Servidores públicos do Rio Grande do Norte estão impedidos de contratar novos empréstimos consignados pelo Banco do Brasil há sete meses. O motivo é o atraso do governo estadual no repasse das parcelas descontadas diretamente dos salários. Quem já tem consignado ativo enfrenta cobranças indevidas e até negativação nos órgãos de proteção ao crédito, mesmo com o desconto em folha.
Desde julho de 2025, o Estado desconta as parcelas dos empréstimos, mas não repassa o valor ao banco. Para evitar prejuízos, o Banco do Brasil suspendeu novos contratos e cobra diretamente dos servidores os valores atrasados, gerando inclusive cobranças duplicadas. O governo reconheceu o atraso, mas diz priorizar o pagamento da folha salarial para evitar faltar dinheiro aos servidores.

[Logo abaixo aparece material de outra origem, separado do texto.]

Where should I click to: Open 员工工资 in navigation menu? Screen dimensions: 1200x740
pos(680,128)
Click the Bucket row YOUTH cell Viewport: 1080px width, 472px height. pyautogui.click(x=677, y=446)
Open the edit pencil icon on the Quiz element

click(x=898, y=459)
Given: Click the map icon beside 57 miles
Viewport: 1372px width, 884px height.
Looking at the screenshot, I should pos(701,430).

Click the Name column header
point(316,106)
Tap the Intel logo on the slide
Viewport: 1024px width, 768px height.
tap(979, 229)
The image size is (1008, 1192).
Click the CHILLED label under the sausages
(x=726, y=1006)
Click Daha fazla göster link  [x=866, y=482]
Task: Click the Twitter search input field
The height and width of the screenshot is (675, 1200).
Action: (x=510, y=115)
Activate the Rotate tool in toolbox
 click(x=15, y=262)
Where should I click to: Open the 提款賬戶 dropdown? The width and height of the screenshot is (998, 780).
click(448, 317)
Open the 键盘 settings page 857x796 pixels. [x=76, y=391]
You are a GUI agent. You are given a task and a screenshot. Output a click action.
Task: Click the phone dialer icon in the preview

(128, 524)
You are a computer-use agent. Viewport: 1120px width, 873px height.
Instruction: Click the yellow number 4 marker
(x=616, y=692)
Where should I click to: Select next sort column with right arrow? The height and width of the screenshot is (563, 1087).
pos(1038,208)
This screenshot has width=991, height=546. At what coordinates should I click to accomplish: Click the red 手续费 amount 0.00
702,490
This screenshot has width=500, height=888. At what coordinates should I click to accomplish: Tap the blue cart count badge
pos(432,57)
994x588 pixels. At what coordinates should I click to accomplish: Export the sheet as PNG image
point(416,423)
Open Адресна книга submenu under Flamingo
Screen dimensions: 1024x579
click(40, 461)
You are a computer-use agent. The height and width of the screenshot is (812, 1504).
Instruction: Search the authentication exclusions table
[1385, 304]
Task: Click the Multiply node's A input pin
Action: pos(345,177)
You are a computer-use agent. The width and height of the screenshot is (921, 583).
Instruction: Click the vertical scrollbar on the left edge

A situação motivou denúncias na Assembleia Legislativa. O deputado Gustavo Carvalho acusa o governo de “apropriação indébita” e tenta, sem sucesso, obter dados detalhados sobre a dívida de quase R$ 450 milhões. Ele já acionou o Banco Central e propõe a criação de uma CPI para investigar o caso. A presidente do sindicato dos servidores denuncia que o Estado está “confiscando” parte dos salários para cobrir a gestão financeira e cobra um calendário de pagamento para 2026, ainda não divulgado pelo governo.